MATERIAL TO PROCESS =
--------------------------------------------------

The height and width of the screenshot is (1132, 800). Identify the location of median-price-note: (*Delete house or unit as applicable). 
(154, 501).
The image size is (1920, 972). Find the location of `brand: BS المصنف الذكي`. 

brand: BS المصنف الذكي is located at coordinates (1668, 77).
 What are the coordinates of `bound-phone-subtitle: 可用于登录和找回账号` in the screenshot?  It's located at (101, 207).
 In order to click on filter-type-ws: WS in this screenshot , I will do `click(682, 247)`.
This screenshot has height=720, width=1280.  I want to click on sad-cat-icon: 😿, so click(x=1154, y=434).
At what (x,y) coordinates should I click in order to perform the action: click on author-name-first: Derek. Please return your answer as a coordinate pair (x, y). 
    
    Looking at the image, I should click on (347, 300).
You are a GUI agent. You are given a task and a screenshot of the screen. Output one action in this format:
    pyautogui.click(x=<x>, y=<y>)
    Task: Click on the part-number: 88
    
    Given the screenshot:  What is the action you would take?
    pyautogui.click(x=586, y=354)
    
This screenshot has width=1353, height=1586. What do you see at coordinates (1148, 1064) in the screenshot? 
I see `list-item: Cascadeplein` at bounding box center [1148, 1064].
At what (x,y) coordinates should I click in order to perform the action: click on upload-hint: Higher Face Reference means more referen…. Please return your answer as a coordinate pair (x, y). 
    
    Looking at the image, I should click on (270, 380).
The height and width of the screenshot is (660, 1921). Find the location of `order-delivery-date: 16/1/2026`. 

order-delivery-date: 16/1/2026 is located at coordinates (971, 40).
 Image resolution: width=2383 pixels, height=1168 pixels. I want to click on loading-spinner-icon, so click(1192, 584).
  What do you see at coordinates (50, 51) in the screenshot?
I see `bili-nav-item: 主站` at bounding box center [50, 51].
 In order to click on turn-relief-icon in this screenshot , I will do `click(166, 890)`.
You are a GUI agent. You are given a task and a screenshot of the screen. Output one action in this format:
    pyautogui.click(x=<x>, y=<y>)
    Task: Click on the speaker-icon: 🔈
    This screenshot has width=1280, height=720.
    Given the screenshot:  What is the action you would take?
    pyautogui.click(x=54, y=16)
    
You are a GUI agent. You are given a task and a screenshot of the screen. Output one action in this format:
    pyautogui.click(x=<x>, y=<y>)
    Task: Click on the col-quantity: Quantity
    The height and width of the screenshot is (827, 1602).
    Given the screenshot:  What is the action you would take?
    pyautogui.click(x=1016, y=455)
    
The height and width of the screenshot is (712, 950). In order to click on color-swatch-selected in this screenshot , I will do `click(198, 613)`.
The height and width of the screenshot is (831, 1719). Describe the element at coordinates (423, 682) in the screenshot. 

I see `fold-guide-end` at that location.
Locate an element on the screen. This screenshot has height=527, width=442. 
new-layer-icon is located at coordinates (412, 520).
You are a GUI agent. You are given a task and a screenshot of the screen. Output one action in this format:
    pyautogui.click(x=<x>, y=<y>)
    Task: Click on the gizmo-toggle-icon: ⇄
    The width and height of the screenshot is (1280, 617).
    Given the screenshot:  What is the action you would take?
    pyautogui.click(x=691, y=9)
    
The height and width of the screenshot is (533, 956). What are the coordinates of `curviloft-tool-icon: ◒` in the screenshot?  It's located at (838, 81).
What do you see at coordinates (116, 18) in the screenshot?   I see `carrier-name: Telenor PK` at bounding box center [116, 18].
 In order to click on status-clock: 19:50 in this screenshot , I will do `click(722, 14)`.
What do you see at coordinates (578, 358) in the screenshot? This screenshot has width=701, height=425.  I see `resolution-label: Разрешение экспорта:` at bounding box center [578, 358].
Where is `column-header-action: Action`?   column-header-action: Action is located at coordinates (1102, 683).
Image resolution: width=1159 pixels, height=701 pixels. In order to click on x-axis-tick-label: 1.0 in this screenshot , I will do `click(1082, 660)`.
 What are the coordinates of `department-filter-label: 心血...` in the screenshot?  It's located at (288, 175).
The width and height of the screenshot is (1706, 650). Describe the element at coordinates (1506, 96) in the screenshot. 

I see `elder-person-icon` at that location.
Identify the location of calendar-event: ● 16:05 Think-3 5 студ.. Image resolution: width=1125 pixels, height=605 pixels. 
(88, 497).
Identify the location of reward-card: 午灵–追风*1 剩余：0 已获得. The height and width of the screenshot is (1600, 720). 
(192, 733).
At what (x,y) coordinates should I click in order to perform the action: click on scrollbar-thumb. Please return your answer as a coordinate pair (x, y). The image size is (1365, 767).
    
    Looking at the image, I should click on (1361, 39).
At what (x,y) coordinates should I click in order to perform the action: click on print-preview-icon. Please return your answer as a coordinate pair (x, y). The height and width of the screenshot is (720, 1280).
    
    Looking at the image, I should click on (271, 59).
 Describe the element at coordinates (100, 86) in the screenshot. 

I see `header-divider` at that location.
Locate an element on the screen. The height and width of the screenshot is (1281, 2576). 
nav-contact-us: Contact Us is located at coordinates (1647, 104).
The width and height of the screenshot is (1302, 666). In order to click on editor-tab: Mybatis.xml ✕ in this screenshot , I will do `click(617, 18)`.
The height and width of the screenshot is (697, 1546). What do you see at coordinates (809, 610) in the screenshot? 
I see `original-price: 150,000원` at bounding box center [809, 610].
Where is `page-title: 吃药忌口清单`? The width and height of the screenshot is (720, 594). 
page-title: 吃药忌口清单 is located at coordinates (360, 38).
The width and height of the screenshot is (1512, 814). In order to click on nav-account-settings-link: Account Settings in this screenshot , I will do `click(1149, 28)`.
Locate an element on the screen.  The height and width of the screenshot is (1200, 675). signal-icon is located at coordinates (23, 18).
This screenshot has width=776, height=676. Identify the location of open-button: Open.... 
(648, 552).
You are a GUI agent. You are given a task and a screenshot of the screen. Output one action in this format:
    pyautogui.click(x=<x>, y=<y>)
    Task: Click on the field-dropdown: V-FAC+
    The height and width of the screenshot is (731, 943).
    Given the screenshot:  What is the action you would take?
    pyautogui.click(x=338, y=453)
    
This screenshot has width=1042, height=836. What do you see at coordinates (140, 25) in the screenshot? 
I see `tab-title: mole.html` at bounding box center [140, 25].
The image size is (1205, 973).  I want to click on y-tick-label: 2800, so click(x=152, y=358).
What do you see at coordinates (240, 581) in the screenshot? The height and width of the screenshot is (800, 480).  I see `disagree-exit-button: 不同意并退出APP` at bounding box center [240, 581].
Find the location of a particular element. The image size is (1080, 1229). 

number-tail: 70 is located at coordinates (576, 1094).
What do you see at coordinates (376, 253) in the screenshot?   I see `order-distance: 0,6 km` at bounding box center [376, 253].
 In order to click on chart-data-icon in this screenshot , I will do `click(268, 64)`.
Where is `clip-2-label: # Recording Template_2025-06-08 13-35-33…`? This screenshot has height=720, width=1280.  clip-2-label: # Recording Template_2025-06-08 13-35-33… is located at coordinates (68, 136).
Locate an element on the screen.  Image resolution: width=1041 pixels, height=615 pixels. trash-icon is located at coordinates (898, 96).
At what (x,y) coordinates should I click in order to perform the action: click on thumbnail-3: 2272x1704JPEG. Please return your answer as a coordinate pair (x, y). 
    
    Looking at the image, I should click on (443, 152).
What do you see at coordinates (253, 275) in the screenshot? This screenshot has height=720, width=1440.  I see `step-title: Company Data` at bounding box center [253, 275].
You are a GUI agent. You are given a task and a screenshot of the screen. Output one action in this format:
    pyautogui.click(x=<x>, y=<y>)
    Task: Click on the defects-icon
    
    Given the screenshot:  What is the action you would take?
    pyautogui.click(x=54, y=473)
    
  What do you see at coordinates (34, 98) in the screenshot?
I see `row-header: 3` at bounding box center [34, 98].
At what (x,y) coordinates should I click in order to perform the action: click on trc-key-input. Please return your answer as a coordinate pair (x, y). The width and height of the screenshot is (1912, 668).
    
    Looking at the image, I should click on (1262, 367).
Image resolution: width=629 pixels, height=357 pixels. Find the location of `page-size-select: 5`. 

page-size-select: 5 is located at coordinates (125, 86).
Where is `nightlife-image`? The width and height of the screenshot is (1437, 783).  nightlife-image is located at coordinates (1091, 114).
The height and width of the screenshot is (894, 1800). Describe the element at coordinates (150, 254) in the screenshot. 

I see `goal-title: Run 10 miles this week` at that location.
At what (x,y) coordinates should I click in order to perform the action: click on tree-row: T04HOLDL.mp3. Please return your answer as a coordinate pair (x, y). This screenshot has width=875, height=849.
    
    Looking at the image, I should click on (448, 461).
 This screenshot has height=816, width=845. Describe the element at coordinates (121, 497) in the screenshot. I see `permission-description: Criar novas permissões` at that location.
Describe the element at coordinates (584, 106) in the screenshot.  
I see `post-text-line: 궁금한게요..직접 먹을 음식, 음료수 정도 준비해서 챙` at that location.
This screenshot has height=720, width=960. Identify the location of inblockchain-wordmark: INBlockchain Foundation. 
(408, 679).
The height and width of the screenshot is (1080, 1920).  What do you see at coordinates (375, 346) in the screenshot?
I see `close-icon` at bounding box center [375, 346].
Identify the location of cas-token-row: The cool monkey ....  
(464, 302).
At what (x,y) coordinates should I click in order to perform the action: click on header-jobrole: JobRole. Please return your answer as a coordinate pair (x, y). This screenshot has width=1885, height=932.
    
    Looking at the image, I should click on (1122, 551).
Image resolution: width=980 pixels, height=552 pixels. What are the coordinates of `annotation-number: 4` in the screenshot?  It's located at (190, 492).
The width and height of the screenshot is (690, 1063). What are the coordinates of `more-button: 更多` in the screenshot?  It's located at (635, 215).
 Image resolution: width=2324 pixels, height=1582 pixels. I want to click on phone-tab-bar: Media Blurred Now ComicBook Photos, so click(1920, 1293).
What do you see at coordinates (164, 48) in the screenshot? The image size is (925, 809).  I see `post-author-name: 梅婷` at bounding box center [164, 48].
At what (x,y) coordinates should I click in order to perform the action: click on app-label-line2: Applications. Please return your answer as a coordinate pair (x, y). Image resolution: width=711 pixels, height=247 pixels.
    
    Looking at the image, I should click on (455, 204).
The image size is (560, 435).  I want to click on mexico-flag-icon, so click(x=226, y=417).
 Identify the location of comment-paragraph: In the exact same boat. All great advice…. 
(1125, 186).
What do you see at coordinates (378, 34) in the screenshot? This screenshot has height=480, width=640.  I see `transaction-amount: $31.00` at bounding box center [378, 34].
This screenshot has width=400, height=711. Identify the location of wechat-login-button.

--------------------------------------------------

WHAT TO WORK ON = Rewrite everything from the line containing "The height and width of the screenshot is (533, 956)." down to the line containing "(192, 733)." as a JSON list of strings, one string per line, leaving out blank lines.

SOLUTION TO THIS TASK =
[
  "The height and width of the screenshot is (533, 956). What are the coordinates of `curviloft-tool-icon: ◒` in the screenshot?  It's located at (838, 81).",
  "What do you see at coordinates (116, 18) in the screenshot?   I see `carrier-name: Telenor PK` at bounding box center [116, 18].",
  " In order to click on status-clock: 19:50 in this screenshot , I will do `click(722, 14)`.",
  "What do you see at coordinates (578, 358) in the screenshot? This screenshot has width=701, height=425.  I see `resolution-label: Разрешение экспорта:` at bounding box center [578, 358].",
  "Where is `column-header-action: Action`?   column-header-action: Action is located at coordinates (1102, 683).",
  "Image resolution: width=1159 pixels, height=701 pixels. In order to click on x-axis-tick-label: 1.0 in this screenshot , I will do `click(1082, 660)`.",
  " What are the coordinates of `department-filter-label: 心血...` in the screenshot?  It's located at (288, 175).",
  "The width and height of the screenshot is (1706, 650). Describe the element at coordinates (1506, 96) in the screenshot. ",
  "I see `elder-person-icon` at that location.",
  "Identify the location of calendar-event: ● 16:05 Think-3 5 студ.. Image resolution: width=1125 pixels, height=605 pixels. ",
  "(88, 497).",
  "Identify the location of reward-card: 午灵–追风*1 剩余：0 已获得. The height and width of the screenshot is (1600, 720). ",
  "(192, 733)."
]